On Mon, Nov 30, 2009 at 01:21:08PM -0500, Igor Tandetnik wrote:
> Nicolas Williams <nicolas.willi...@sun.com> wrote:
> > IMO you'll have two types of text to sort: a) generic text (e.g.,
> > proper names), b) localized text (e.g., message catalogs).  For (a)
> > you'll want 
> > to pick a collation, _any_ collation.
> 
> Actually, you may want to choose a collation familiar to your
> application's user. After all, she's the one looking at the list of
> names, the one you have to convince the list is in fact sorted.

Indeed, that's one way to pick a collation.  But you might not always be
able to do even that!  Suppose you need to print a checklist and post it
on a wall/door/whatever, and have various people update it.

> E.g.
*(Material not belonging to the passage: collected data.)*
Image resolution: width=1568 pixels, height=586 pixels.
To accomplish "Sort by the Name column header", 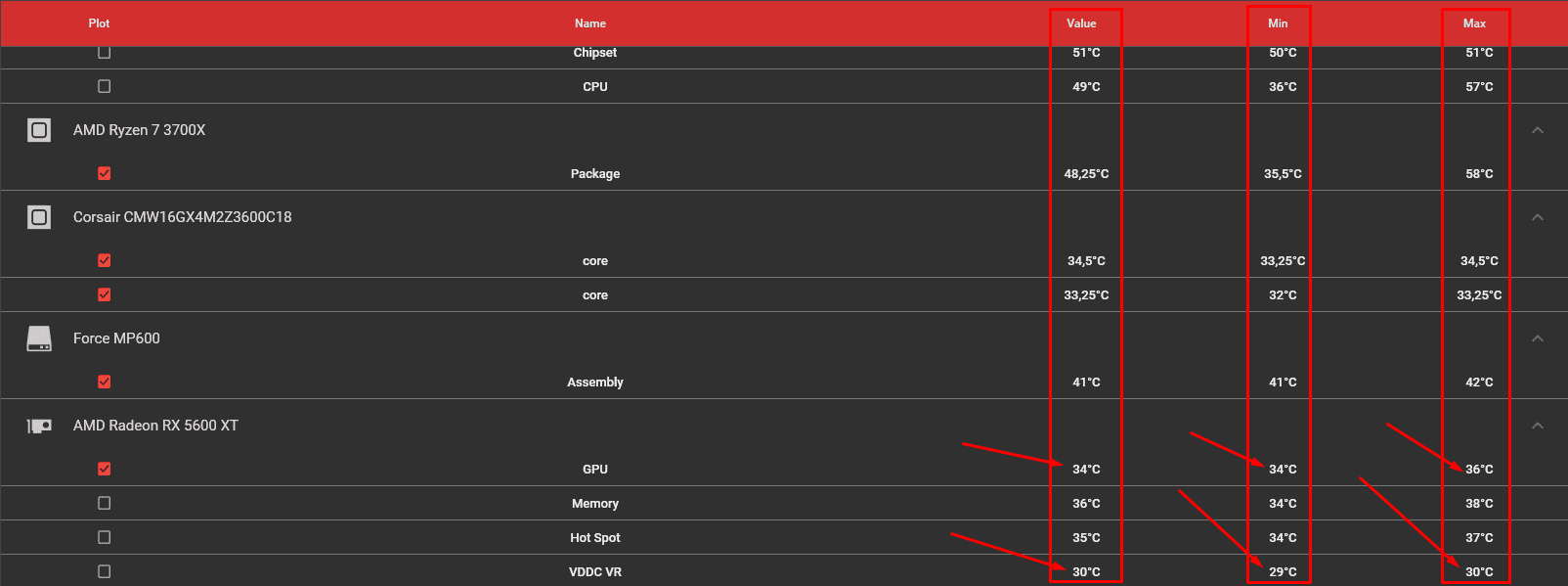I will pyautogui.click(x=590, y=23).
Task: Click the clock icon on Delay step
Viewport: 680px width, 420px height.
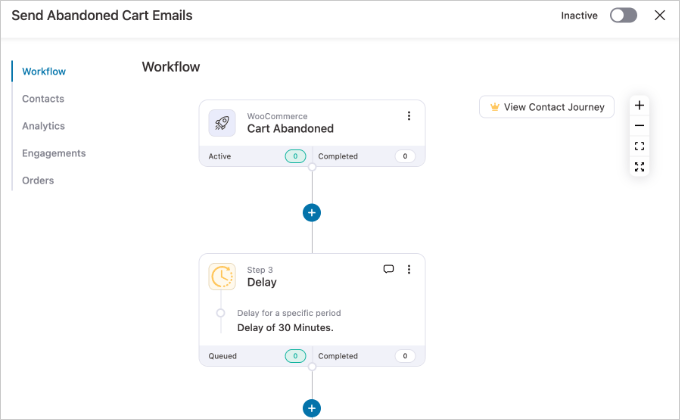Action: [222, 277]
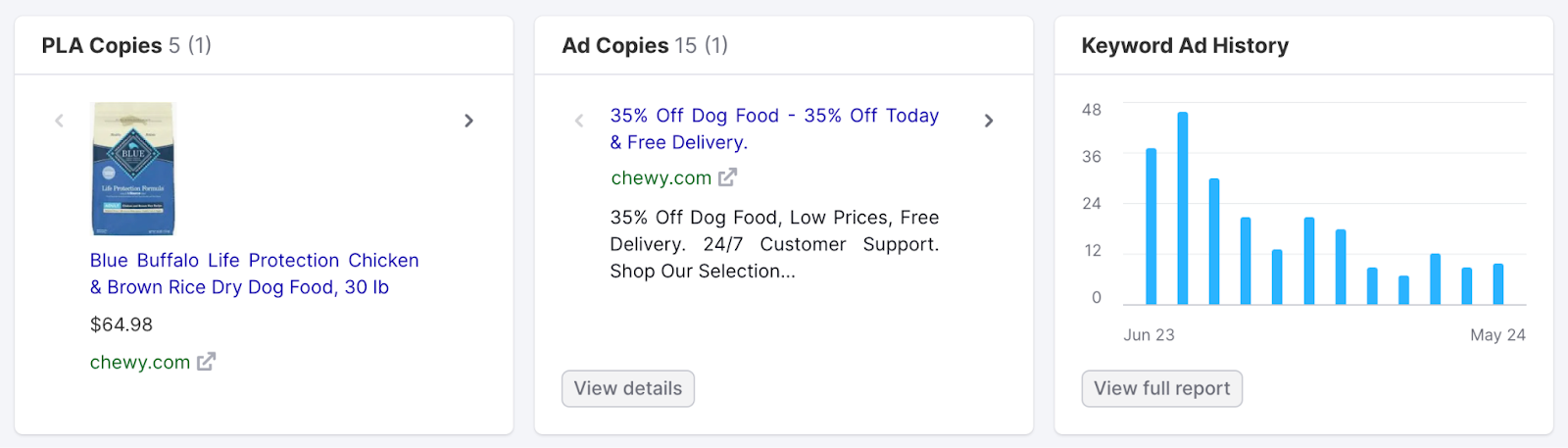The height and width of the screenshot is (448, 1568).
Task: Click chewy.com link under the $64.98 price
Action: pyautogui.click(x=140, y=362)

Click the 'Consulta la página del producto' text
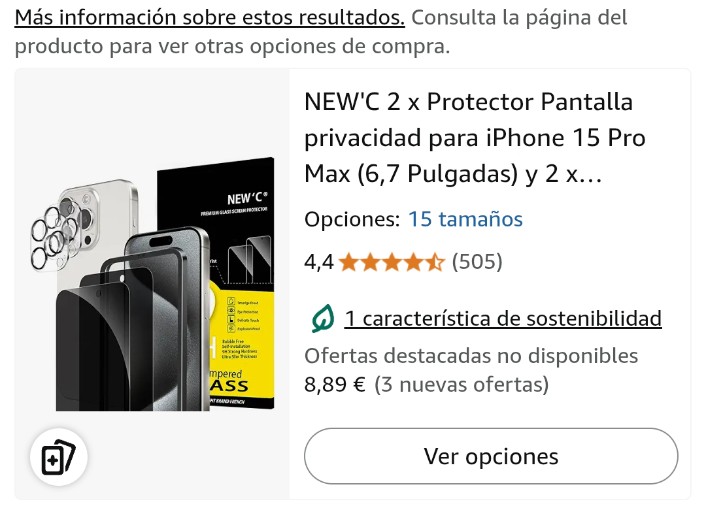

Windows has the concept of default locale and sort order, chosen
> by the user (Control Panel | Regional and Language Options). I imagine
> other operating systems provide something similar. You wouldn't
> normally want to build indexes using this collation though, as it can
> change at any time (in fact, with multiple users sharing the same
> database, you may end up sorting the same data in two different ways
> at the same time). It's only good for sorting on the fly.

Right.  For indexes you need a collation.  You might keep multiple
indexes built with different collations, but that sounds like a waste of
resources (unless you have very static data).